Craig Miller":2humxgqt said:
ez14.":2humxgqt said:
it would not have been easy but harder thing have been done it takes grit and determination but could have been done
I agree with you. My grandparents moved up north for work. Then back down here. Then to orlando. Then up north. It was not impossible if you were willing to do it. He has always told me if you have a choice stay out of the union.
My 12 or 14 yo coal mining grandad couldn't move. Was feeding his 5 younger siblings.
"Moving" only works when there are better opportunities somewhere else. When the unions were trying to organize the mine fields, the mine owners collectively worked together to refuse them better wages, living conditions, or even rudimentary safety. If you tried to bargain for better pay, you were blackballed if not beaten or killed.
Let me ask the union-bashers and history-deniers this: have you seen/heard/read about the working conditions in Third World countries? ie, the buildings in Bangladesh that collapse; the working conditions so onerous that people at the Apple vendors' plants in China throw themselves off the balconies etc etc? No unions!

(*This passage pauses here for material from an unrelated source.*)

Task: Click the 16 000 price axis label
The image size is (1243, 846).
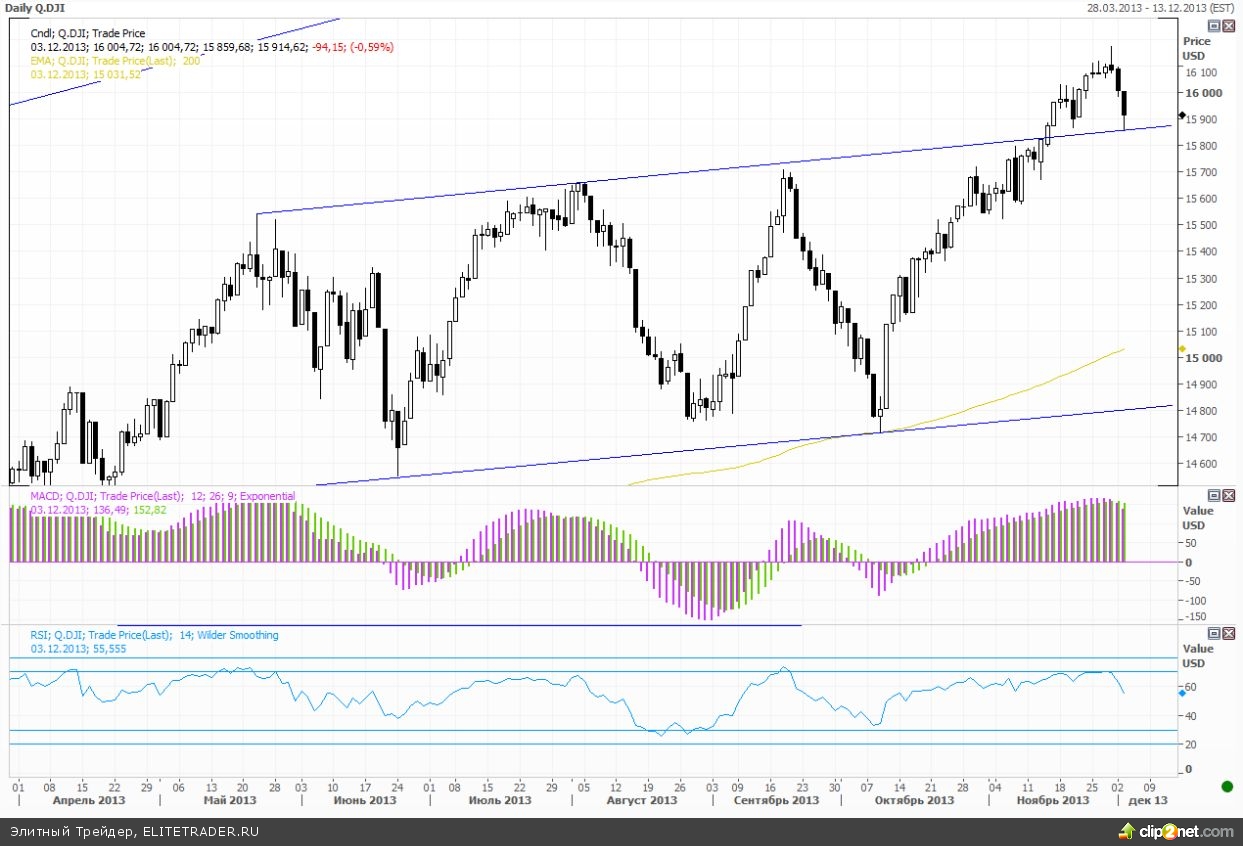Action: pos(1202,93)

Do you really think it's in human nature to be good and kind to your workers, and the early US business owners were fair and equitable? My gosh, have you not read about the building of the Transcontinental Railroad, to take just one example? That whole "moving for a better job" thing didn't work out so well. The Irish workers wanted better wages, so the owners instead brought in shiploads of desperate Chinese workers, many of whom died on the job. Many of the workers were left unpaid when the railroad was completed. Meanwhile, the politicians and railroad owners got fat by doublebilling and bilking.
I really mean no disrepect, but some of y'all did crossword puzzles or played hangman during history class or something...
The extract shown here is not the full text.